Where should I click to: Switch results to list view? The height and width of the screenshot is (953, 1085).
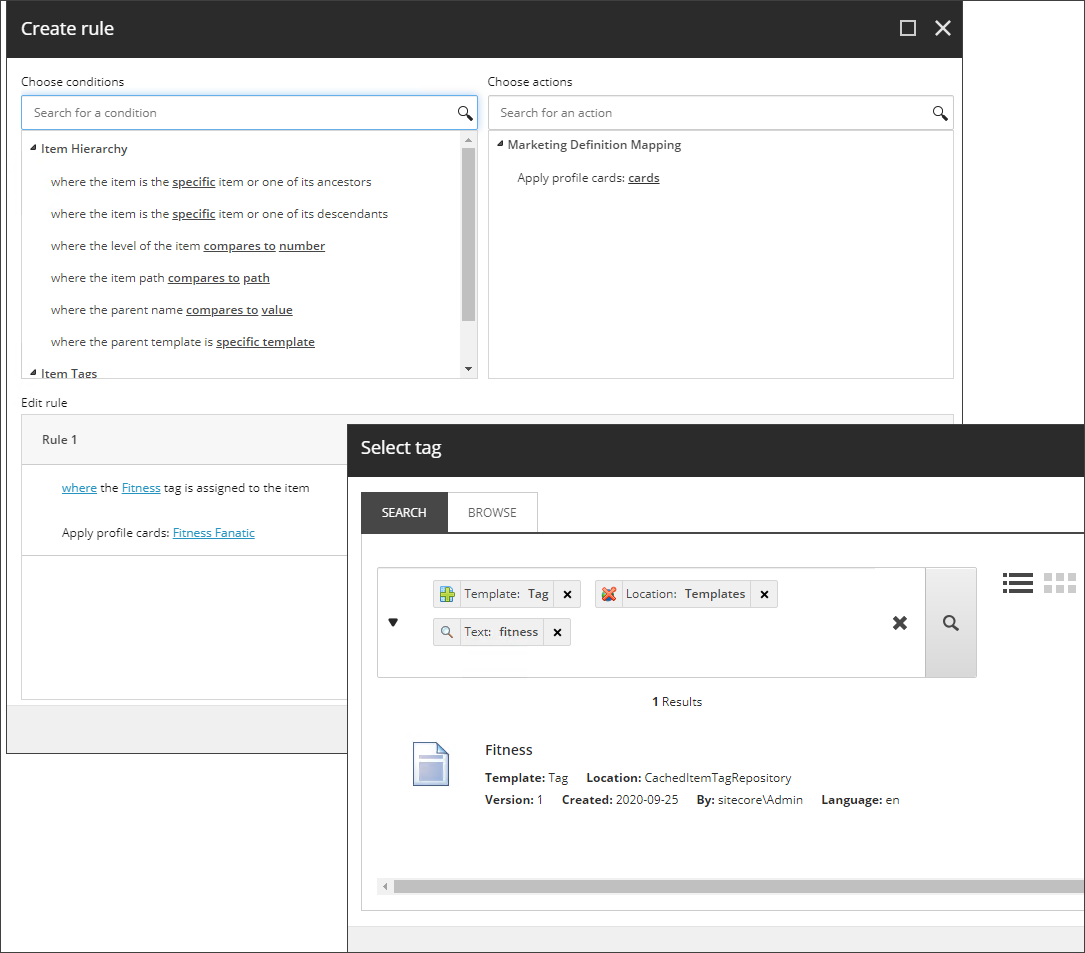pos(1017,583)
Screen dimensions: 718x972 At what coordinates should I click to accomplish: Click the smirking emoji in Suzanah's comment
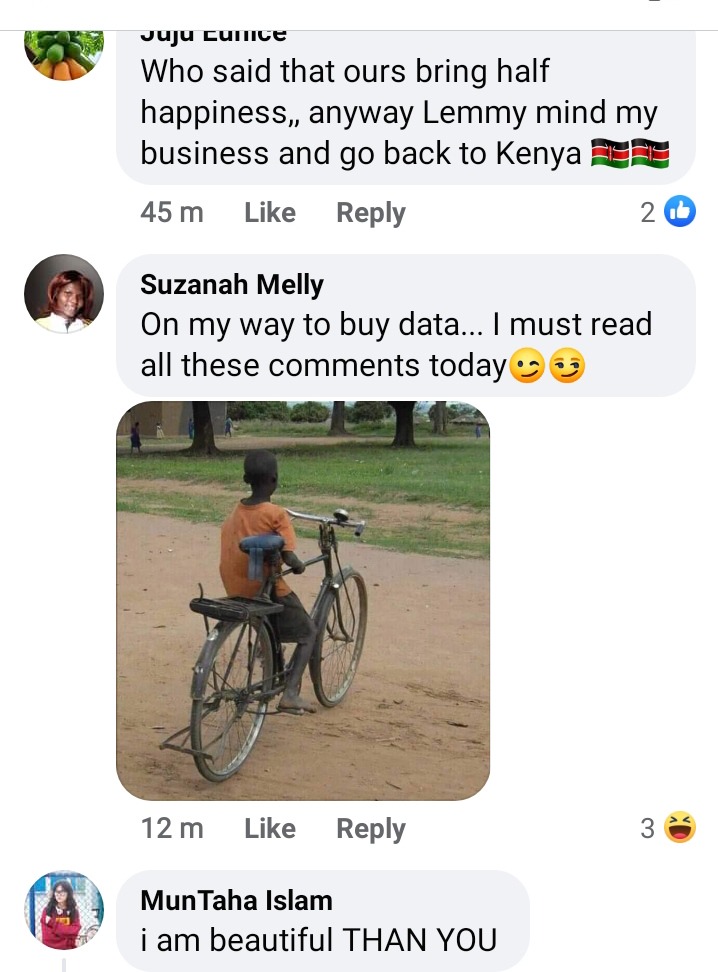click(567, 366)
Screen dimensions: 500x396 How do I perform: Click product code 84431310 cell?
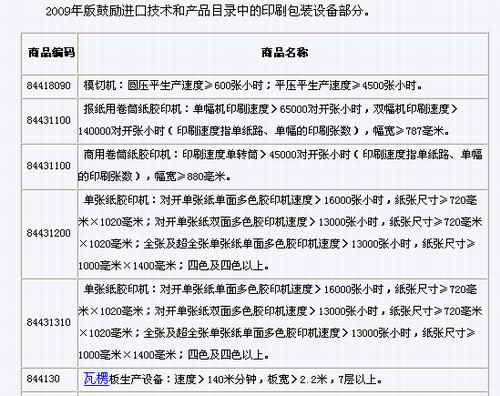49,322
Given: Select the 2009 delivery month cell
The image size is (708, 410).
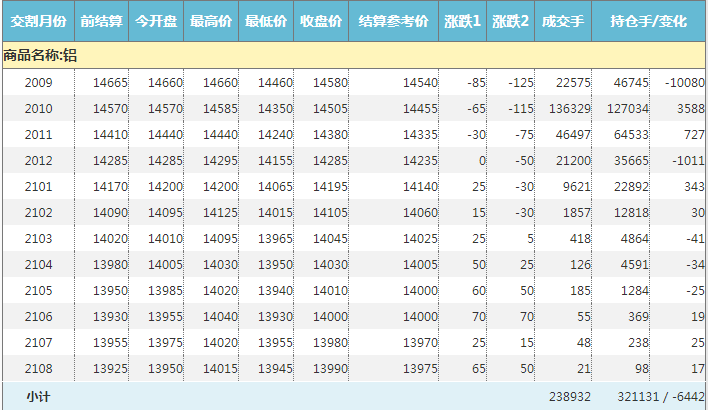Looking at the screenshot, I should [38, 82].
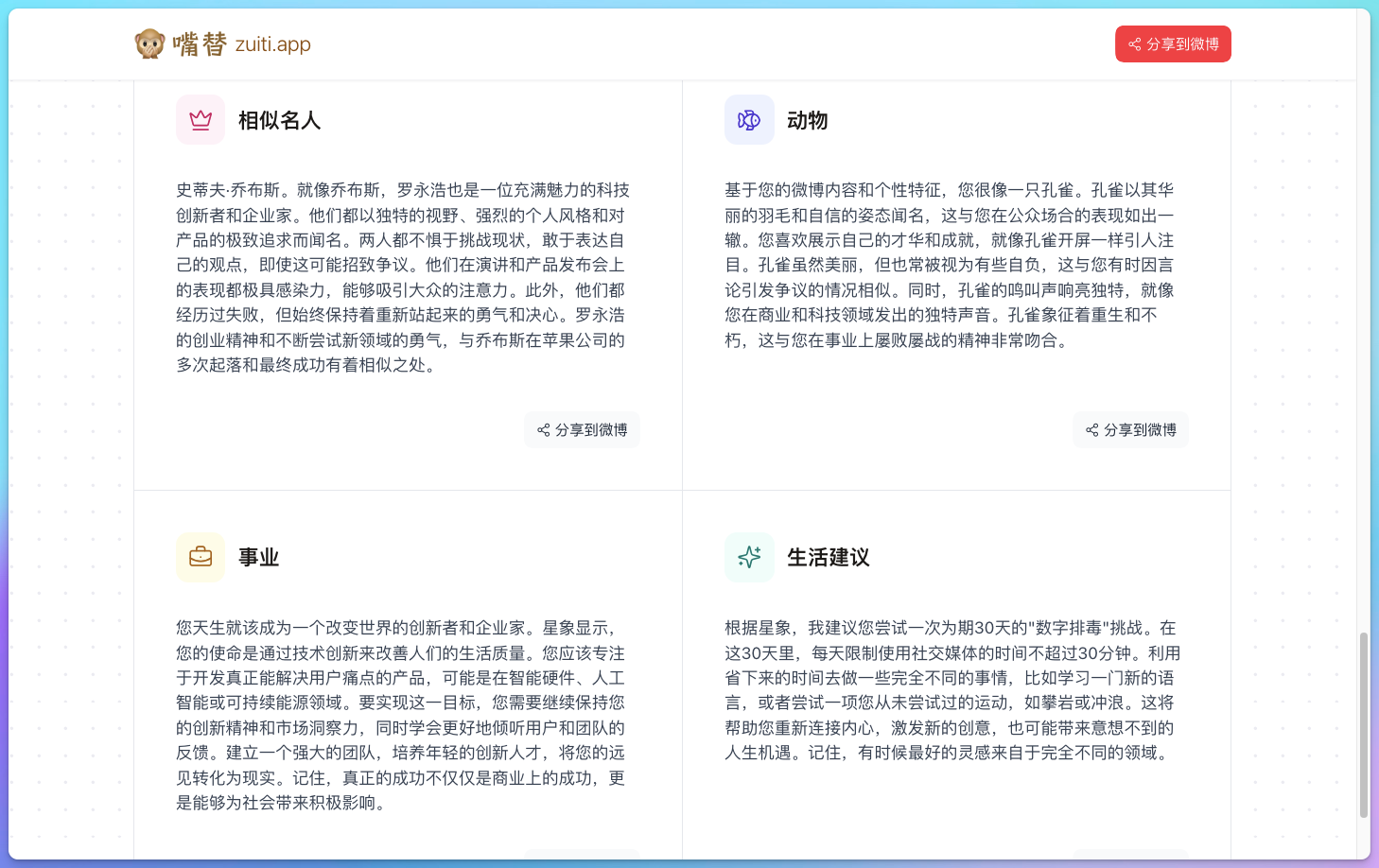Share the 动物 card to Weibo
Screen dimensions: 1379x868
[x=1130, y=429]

◆ **WORK INSTRUCTION**:
Drop the pictures and reproduce the rest of the entries above exactly.

◆ **SOLUTION FOR THIS PROBLEM**:
Where should I click to: Switch results to list view? The height and width of the screenshot is (953, 1085).
pos(1017,583)
Screen dimensions: 718x972 At what coordinates should I click to accomplish: Click the smirking emoji in Suzanah's comment
click(567, 366)
Screen dimensions: 500x396 How do I perform: Click product code 84431310 cell?
49,322
Given: Select the 2009 delivery month cell
The image size is (708, 410).
Looking at the screenshot, I should [38, 82].
Share the 动物 card to Weibo
Screen dimensions: 1379x868
[x=1130, y=429]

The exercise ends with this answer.